Alex Ross at the Fitzgerald

WHAT: The New Yorker classical music critic Alex Ross, author of The Rest is Noise: Listening to the Twentieth Century, joins Fred Child, host of American Public Media’s Performance Today®, for an evening of music and conversation, with music provided by the Turtle Island String Quartet.

WHEN: Wednesday, November 7, 7:30 p.m.

WHERE: The Fitzgerald Theater, 10 E Exchange St, St. Paul

TICKETS: $20; MPR members receive a discount. Contact the Fitzgerald Theater box office at 651-290-1221 or visit www.fitzgeraldtheater.org.

TUNE IN: The event will be recorded for broadcast on Minnesota Public Radio’s Classical Music Service (date TBD).

Alex Ross, one of the leading classical music writers in the country, will join Performance Today host Fred Child for an evening of music and conversation to discuss Ross’ new book, The Rest is Noise. The Turtle Island String Quartet’s famous ability to cross genres will provide a musical complement to Ross’ exploration of the stylistic range of 20th-century music.

With his book, The Rest is Noise, and his blog of the same name, Ross tackles head-on the notion that classical music lives in a vacuum, observing the changing attitudes within the classical music world toward “accessible” music. In a “compulsively readable” style, Ross looks at musicians as diverse as Strauss, Gershwin and Philip Glass, casting their stories against a backdrop of the upheavals of 20th century history.

Together with the avant garde, jazz-infused Turtle Island String Quartet, Ross will discuss the changing trends toward the viability of all musical genres.

About The Rest is Noise

“There seems always to have been a ‘crisis of modern music,’ but by some insane miracle one person finds the way out. The impossibility of it gives me hope.” —Björk

“…[T]his is no plodding history. With his typically lyrical and attentive style, the author presents a lucid, often gripping story of a complex history.” —Kirkus Reviews

Ross’ first book, The Rest Is Noise: Listening to the Twentieth Century, is a cultural history of music from 1900–2000. Just published, it has already received resounding acclaim, and Ross’s appearances have attracted enthusiastic capacity crowds.

The Rest Is Noise shows why 20th-century composers felt compelled to create a famously bewildering variety of sounds, from the purest beauty to the purest noise,” said Ross. “It tells of a remarkable array of maverick personalities who resisted the cult of the classical past, struggled against the indifference of a wide public and defied the will of dictators. Whether they have charmed audiences with sweet sounds or battered them with dissonance, composers have always been exuberantly of the present, defying the stereotype of classical music as a dying art.”

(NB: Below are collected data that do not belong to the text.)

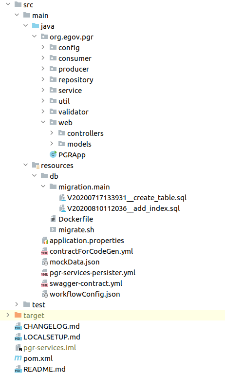Collapse the web package
The width and height of the screenshot is (225, 376).
(x=43, y=122)
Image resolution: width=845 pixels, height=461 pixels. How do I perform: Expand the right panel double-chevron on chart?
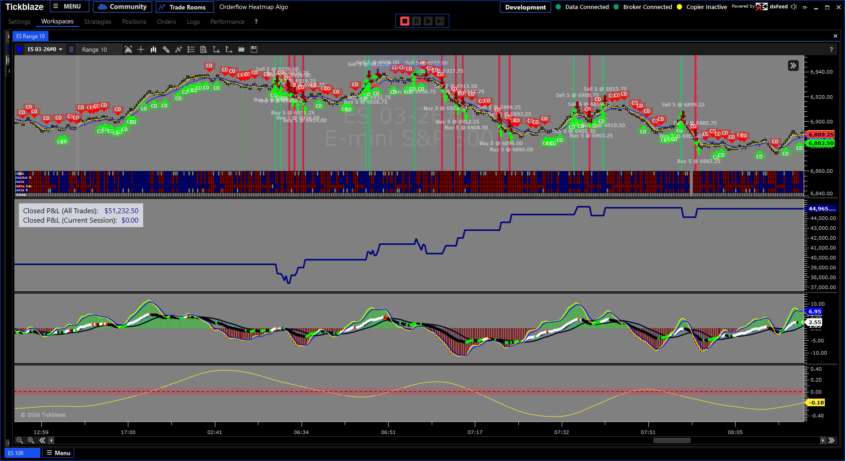point(793,66)
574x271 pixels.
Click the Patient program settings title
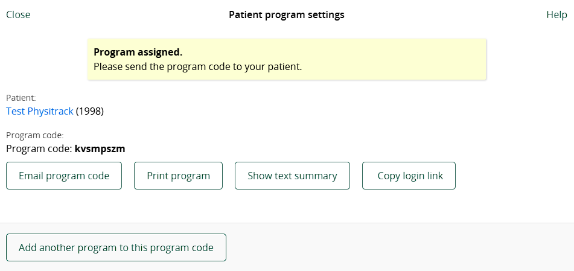(286, 14)
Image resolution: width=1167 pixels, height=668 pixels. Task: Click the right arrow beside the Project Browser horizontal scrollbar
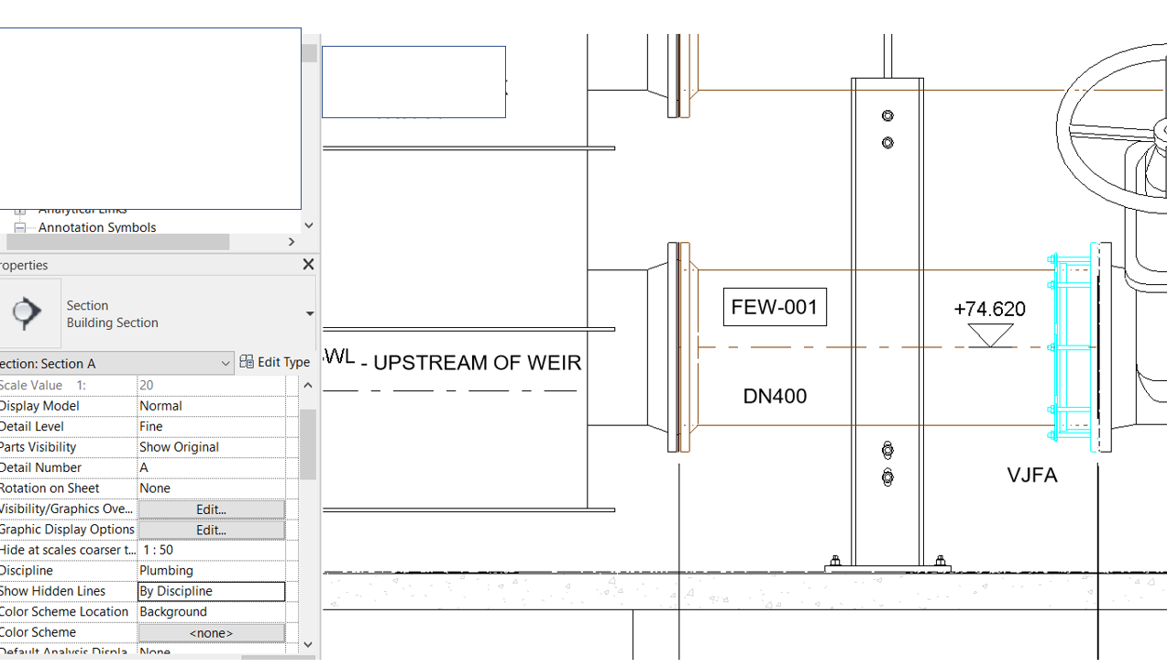291,241
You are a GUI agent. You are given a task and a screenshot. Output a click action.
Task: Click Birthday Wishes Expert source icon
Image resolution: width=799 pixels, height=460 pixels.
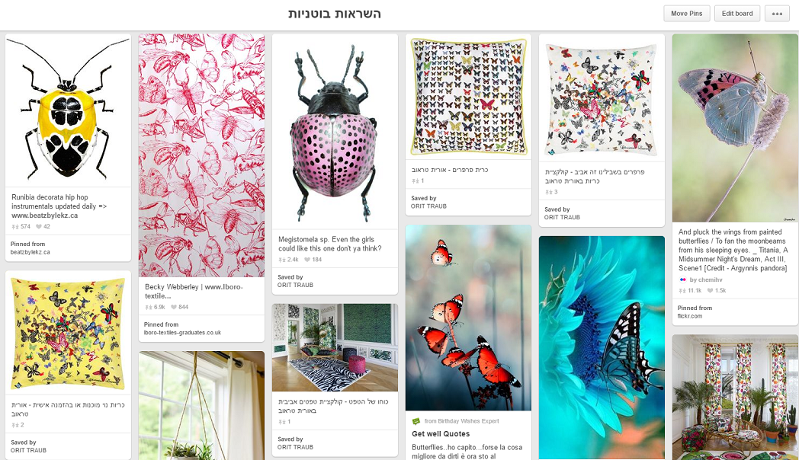click(416, 421)
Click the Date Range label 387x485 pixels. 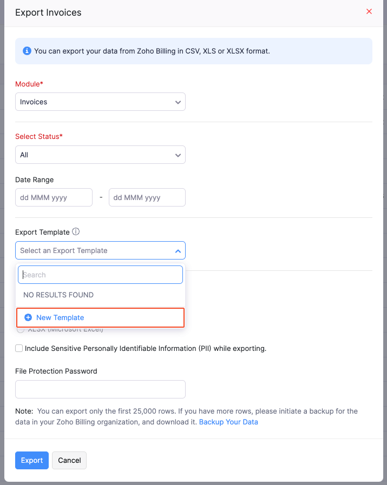coord(34,180)
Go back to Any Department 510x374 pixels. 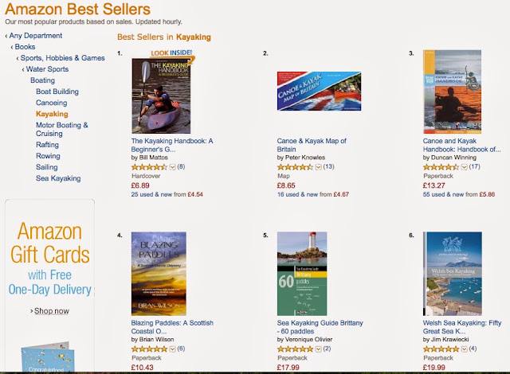(x=35, y=36)

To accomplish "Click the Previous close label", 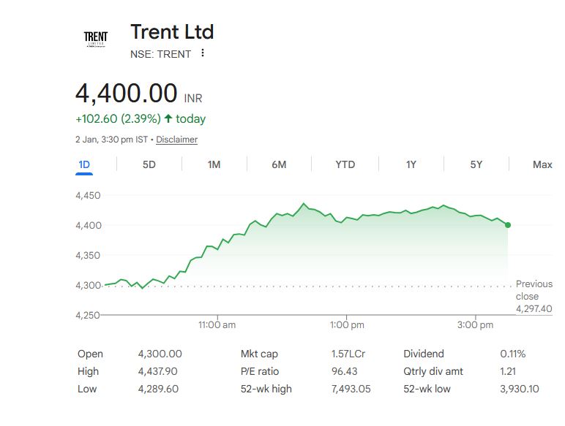I will pos(534,290).
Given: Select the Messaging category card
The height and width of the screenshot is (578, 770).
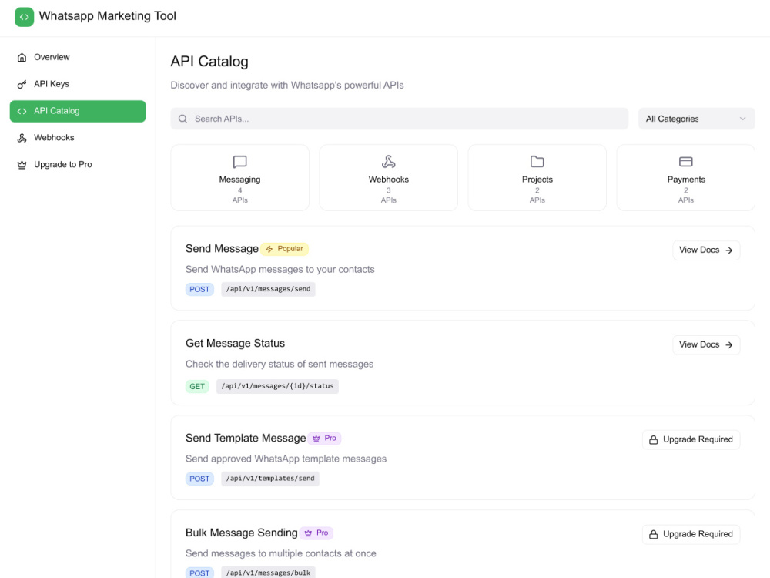Looking at the screenshot, I should pos(239,177).
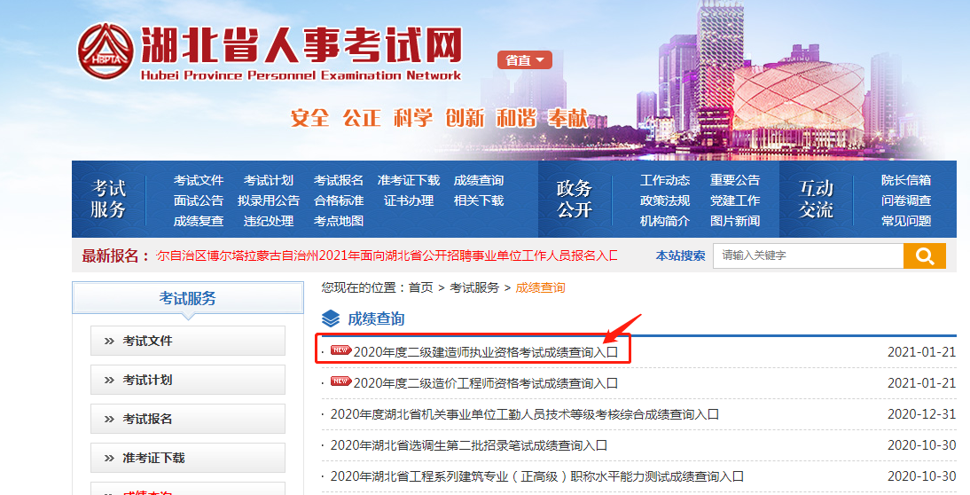Click the layered stack icon beside 成绩查询 heading
The height and width of the screenshot is (495, 970).
330,318
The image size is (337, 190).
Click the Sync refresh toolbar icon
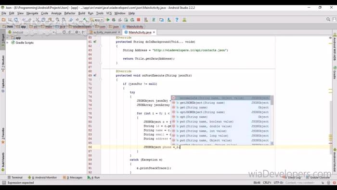(x=16, y=20)
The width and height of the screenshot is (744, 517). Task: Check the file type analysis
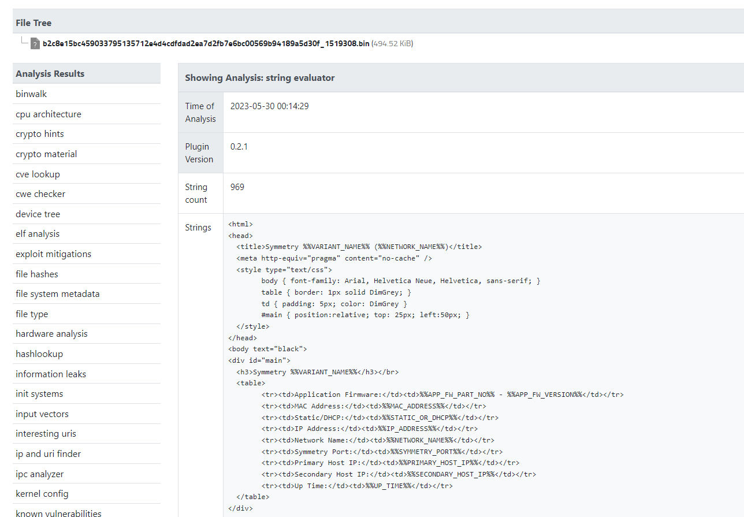[32, 314]
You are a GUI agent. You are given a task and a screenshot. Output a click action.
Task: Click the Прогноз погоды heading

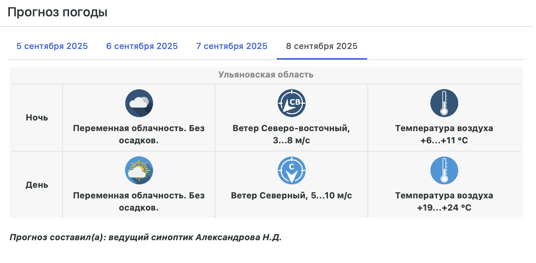point(58,12)
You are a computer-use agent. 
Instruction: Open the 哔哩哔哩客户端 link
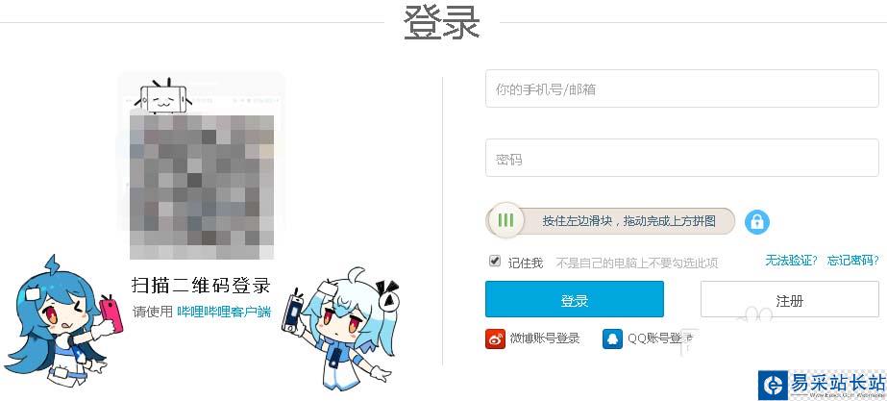[x=224, y=312]
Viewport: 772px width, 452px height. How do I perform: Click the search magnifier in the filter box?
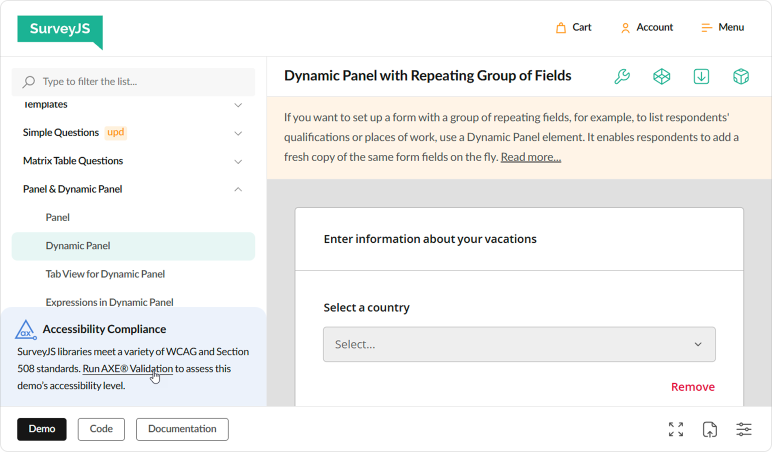pos(29,82)
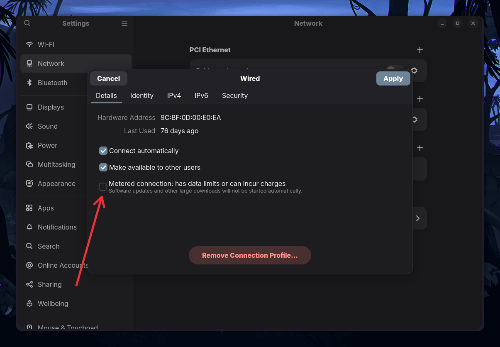Screen dimensions: 500x347
Task: Open Notifications via the bell icon
Action: pyautogui.click(x=29, y=227)

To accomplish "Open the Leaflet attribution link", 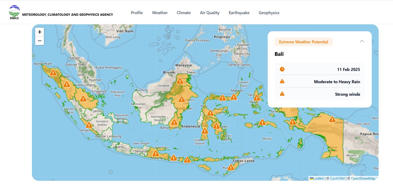I will [x=317, y=178].
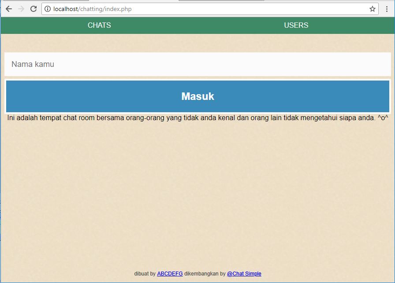
Task: Open Chrome's three-dot menu
Action: (387, 9)
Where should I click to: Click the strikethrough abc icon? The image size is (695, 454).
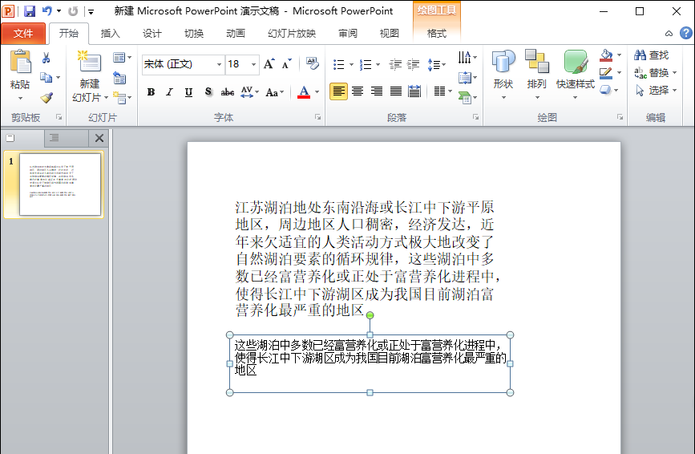(x=228, y=91)
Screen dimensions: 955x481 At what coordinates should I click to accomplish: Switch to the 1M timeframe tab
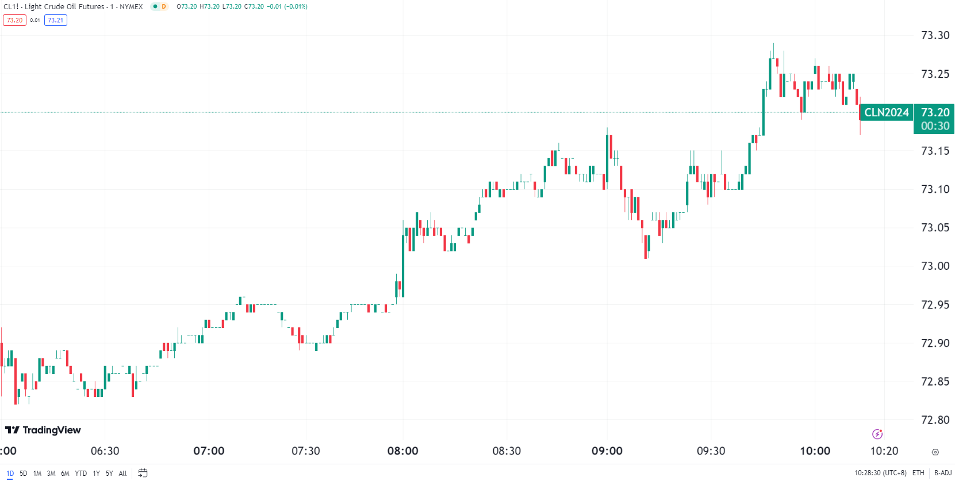36,473
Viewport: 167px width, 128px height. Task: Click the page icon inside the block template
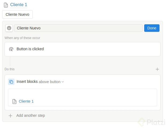coord(14,102)
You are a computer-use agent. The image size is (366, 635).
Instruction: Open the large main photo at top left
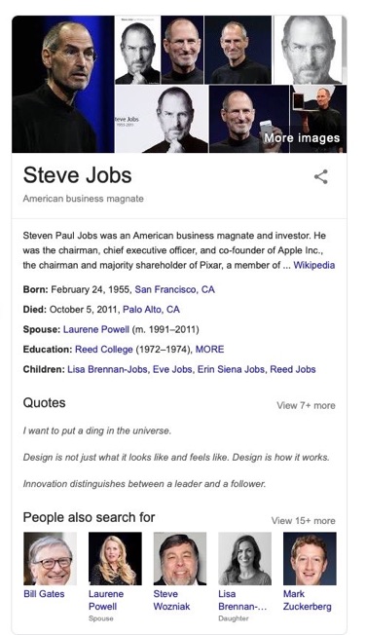[62, 84]
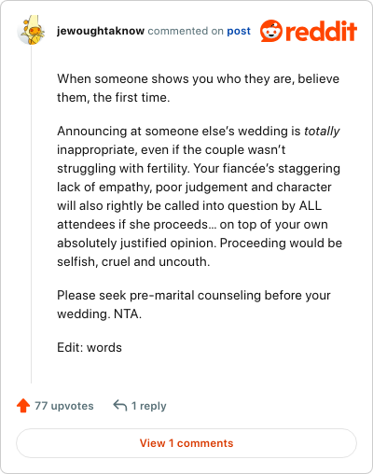Click the first paragraph starting "When someone shows"
Image resolution: width=373 pixels, height=474 pixels.
click(198, 88)
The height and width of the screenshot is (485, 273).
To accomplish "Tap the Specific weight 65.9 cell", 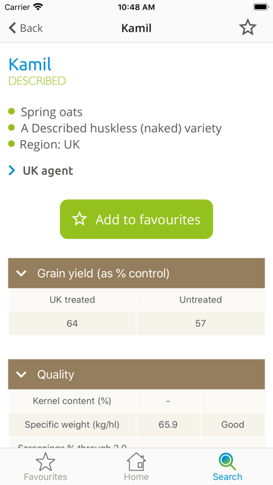I will coord(168,424).
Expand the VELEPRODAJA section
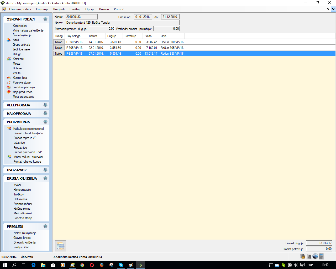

The narrative goes from Vienna before the First World War to Paris in the 1920s, from Hitler’s Germany and Stalin’s Russia, to downtown New York in the 1960s and ’70s and beyond.

About Alex Ross

Hailed as “the best listener in America” by the New York Observer, Alex Ross has been the music critic of The New Yorker since 1996 and his blog, The Rest is Noise, is one of the first stops on the Web for insightful music talk. His work has also appeared in The New Republic, The London Review of Books, Lingua Franca and The Guardian. From 1992 to 1996 he was a critic at The New York Times. He has received two ASCAP-Deems Taylor Awards for music criticism, fellowships from the American Academy in Berlin and the Banff Centre, and a Letter of Distinction from the American Music Center for contributions to the field of contemporary music.

About the Turtle Island String Quartet

Since its inception in 1985, the Turtle Island String Quartet has fused the classical quartet aesthetic with contemporary American musical styles, exploring a world of genres including folk, bluegrass, swing, be-bop, funk, R&B, rock and hip-hop, as well as music of Latin America and India. The group has recorded for the labels Windham Hill, Chandos, Koch and Telarc; contributed soundtracks for major motion pictures, TV and radio credits such as The Today Show, All Things Considered and A Prairie Home Companion; and collaborated with famed artists such as clarinetist Paquito D’Rivera, The Manhattan Transfer, pianists Billy Taylor and Kenny Barron, the Ying Quartet and the Parsons Dance Company.

The group’s latest album, “A Love Supreme: The Legacy of John Coltrane,” explores Coltrane’s repertoire as translated to strings, with a blend of composition and improvisation.

About Fred Child

Fred Child is the host of American Public Media’s Performance Today, the most listened-to classical music radio show in the United States. Child is also the commentator and announcer for Live from Lincoln Center, the only live performing arts series on television. He was the host of NPR’s Creators @ Carnegie and he contributes CD reviews to All Things Considered and his classical music reports appear on Morning Edition and Weekend Edition. He’s been a contributor to Billboard magazine and a commentator for BBC Radio 3.